Text
- - - - - - -

Belt drives and encased drivetrains (on bicycles) have been around some time, and someone will always reinvent them. But they'll only be around as curiosity.

Another belt disadvantage: You can't shorten a belt.


----------



## 29Colossus (Jun 4, 2006)

Locoman said:


> Belt drives and encased drivetrains (on bicycles) have been around some time, and someone will always reinvent them. But they'll only be around as curiosity.


If you say so.



> Another belt disadvantage: You can't shorten a belt.


Sure you can. With a tensioner.

But why am I even bothering? You will just discount anything I have to say on the issue while adhering to existing modern technology as your excuse crutch. All for spite I guess. Doesn't make much sense to me.


----------



## Locoman (Jan 12, 2004)

Issues: Looks like its only for SS or bikes w/ gear boxes. The belt is wide, w/ a large surface area (more room to get contaminants). Encasing the belt is more weight, more complication, more to break.

Belts can't be shortened, so does this mean you'd need sliding dropouts, ENO type hubs or eccentric BBs?

I'm sure a great bike can be designed around a belt drive, but its going to need proprietary parts that won't be as easy to replace as the standardized aftermarket parts currently available... its going to have a complicated design.



.


----------



## NorKal (Jan 13, 2005)

29Colossus said:


> ....I don't have to compare it to anything to see that. Multiple metal cogs? That is hardly compact....


Shaft drive is the only other alternative to compare that comes to mind.


----------



## fool-o (Apr 11, 2007)

would a belt fall off more or less than a chain.......... if that makes any sense


----------



## 29Colossus (Jun 4, 2006)

fool-o said:


> would a belt fall off more or less than a chain.......... if that makes any sense


Just like a chain set-up, if you have it set-up correctly it should never "fall off".


----------



## Locoman (Jan 12, 2004)

The guy who help develop the beltdrive for Harley Davidson has a beltdrive system, CycleDrive, that you can buy as an aftermarket product for your bicycle. Its compatible with Shimano, Sturmey Archer, & SRAM internal gear hubs

There's only one small caveat...
"*The system is not recommended for Mountain bikes or other situations where conditions could be very muddy*. Otherwise, it's suitable for any kind of bicycle..." _link_

BWWaaa! HHHhhhaaa! Haaaaaaaa! :lol: :lol: :lol: :blush:

http://www.cycledrive.com


----------



## 29Colossus (Jun 4, 2006)

Locoman said:


> The guy who help develop the beltdrive for Harley Davidson has a beltdrive system, CycleDrive, that you can buy as an aftermarket product for your bicycle. Its compatible with Shimano, Sturmey Archer, & SRAM internal gear hubs
> 
> There's only one small caveat...
> "*The system is not recommended for Mountain bikes or other situations where conditions could be very muddy*. Otherwise, it's suitable for any kind of bicycle..." _link_
> ...


Looks like a nice system that could be modified and improved as time goes by to work well with bikes that actually do get very muddy.

Lighter. Longer lasting. No maintenance.

Good attributes.


----------



## DWF (Jan 12, 2004)

[email protected] said:


> After this thread, I've decided that I'm going to put rocket engines on my bicycle.


Methane is the future!


----------



## xy9ine (Feb 2, 2005)

- - - - - - -

Job a
From the records, output as a JSON list of strings every line starting with the line that contains "The width and height of the screenshot is (1007, 578)." and going on through the line that contains "click(x=324, y=119)", one string per line with blank lines omitted and pictures left out.

- - - - - - -

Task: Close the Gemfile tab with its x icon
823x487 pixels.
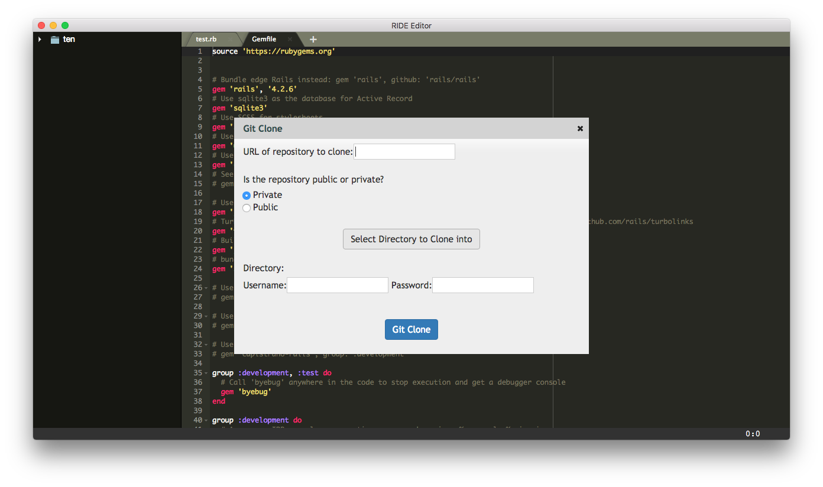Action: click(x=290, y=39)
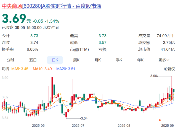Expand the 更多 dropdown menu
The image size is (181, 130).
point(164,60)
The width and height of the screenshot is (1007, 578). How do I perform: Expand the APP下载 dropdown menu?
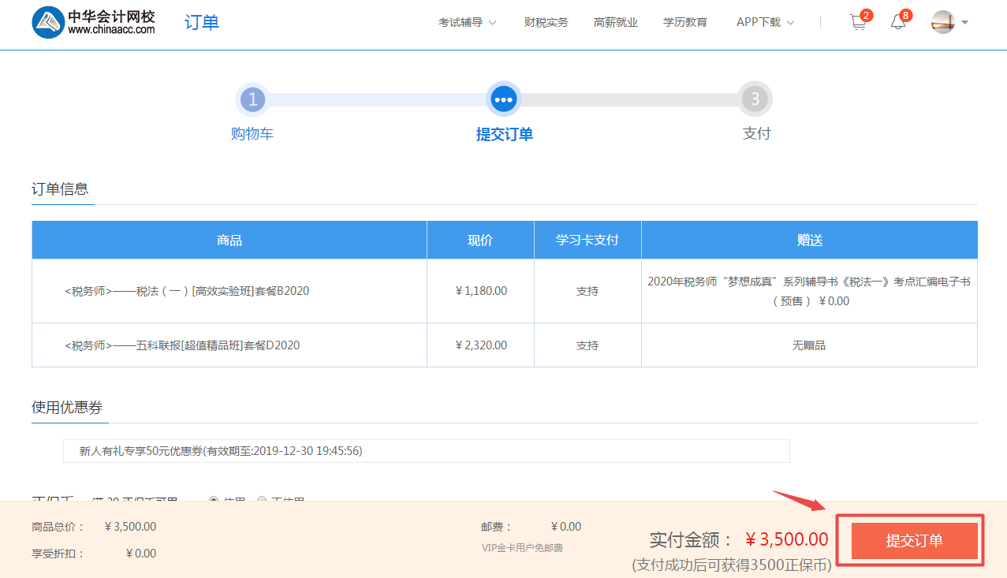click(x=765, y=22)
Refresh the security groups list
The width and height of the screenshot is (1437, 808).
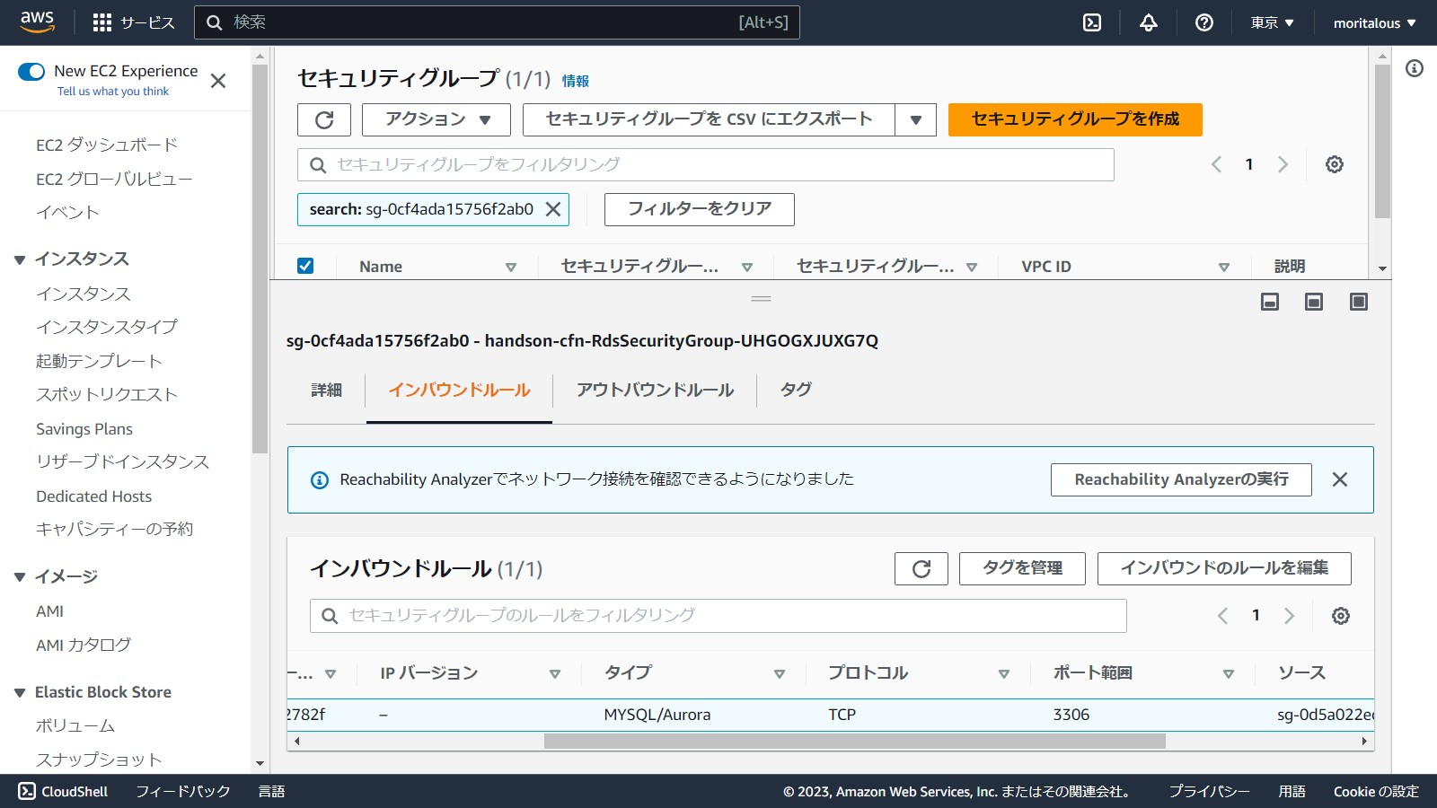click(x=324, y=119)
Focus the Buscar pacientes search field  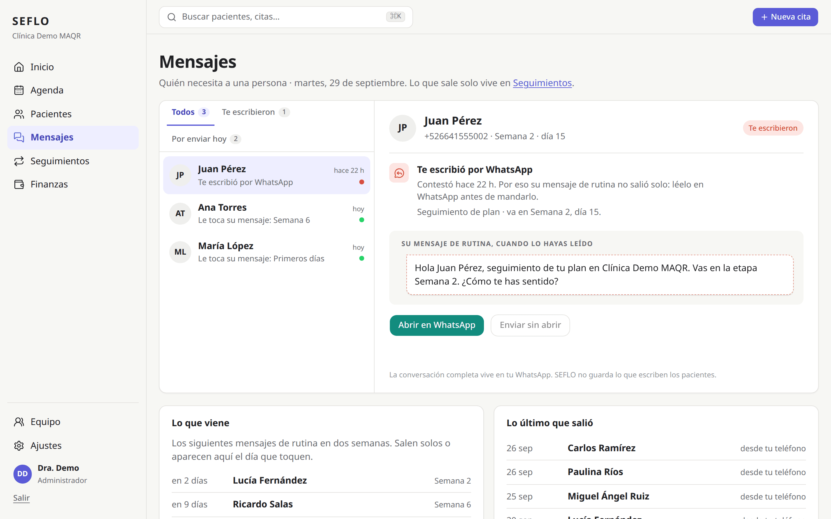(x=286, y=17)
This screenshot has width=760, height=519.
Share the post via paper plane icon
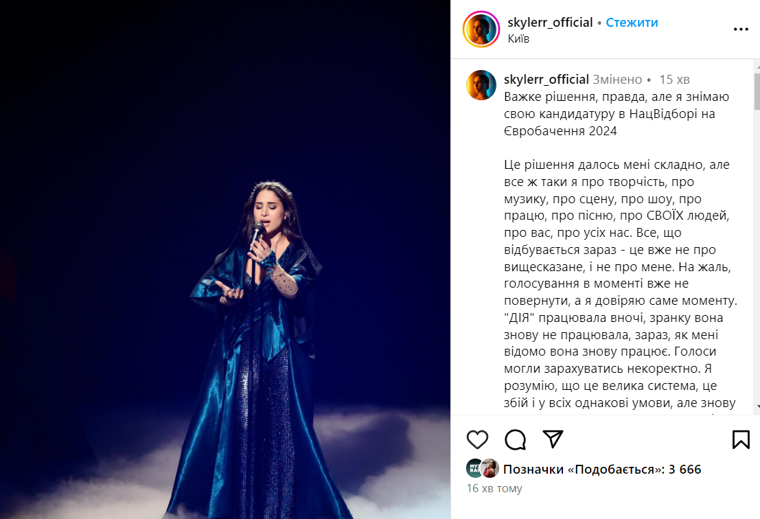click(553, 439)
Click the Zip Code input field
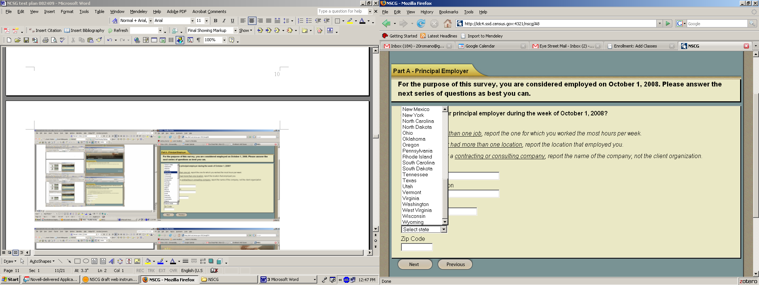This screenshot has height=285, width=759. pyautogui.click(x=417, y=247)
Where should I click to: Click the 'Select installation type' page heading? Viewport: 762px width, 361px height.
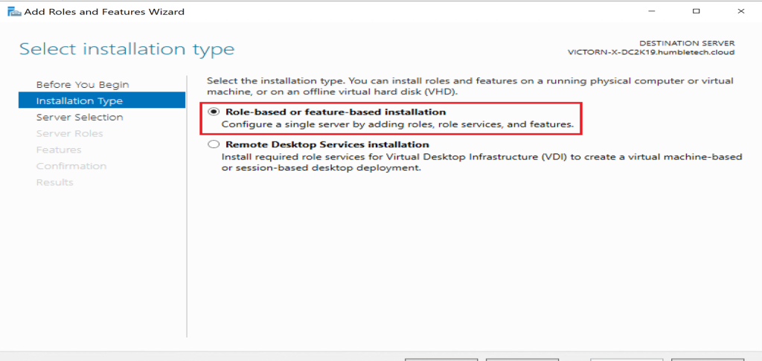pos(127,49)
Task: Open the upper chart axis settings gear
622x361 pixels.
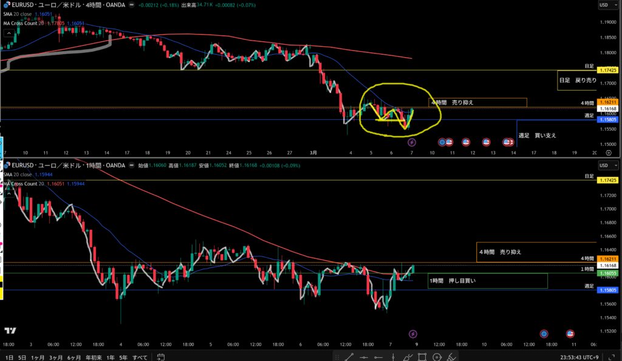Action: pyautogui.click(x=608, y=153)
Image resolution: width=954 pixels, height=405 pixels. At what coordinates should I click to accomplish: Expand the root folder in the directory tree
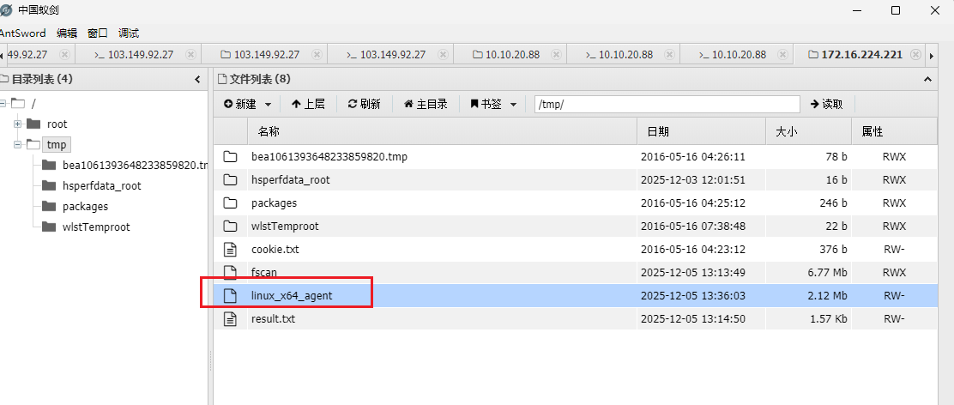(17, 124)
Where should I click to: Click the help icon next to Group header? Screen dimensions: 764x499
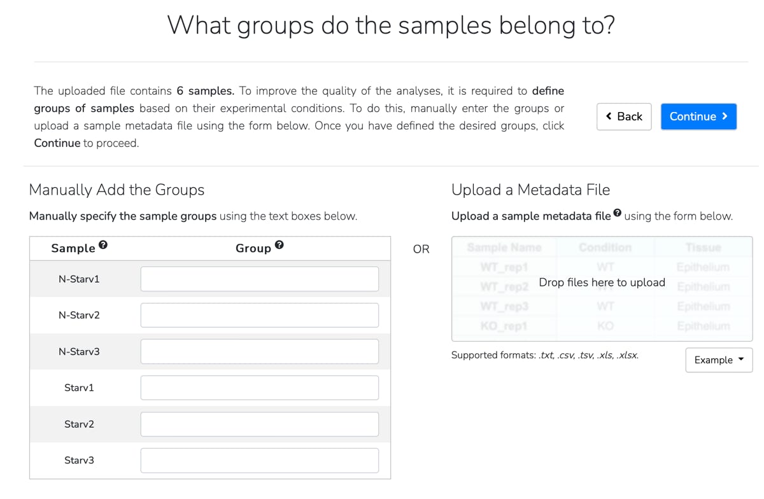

- - - - - - -

Job b
In the bicycle belt drive thread, why does Locoman see encasing the belt as a drawback? Answer in one to three sentences.

Task output a
[
  "The width and height of the screenshot is (1007, 578). How do I perform: Expand the APP下载 dropdown menu?",
  "click(x=765, y=22)",
  "Refresh the security groups list",
  "The width and height of the screenshot is (1437, 808).",
  "click(x=324, y=119)"
]

Task output b
Locoman says encasing the belt means more weight, more complication, and more to break.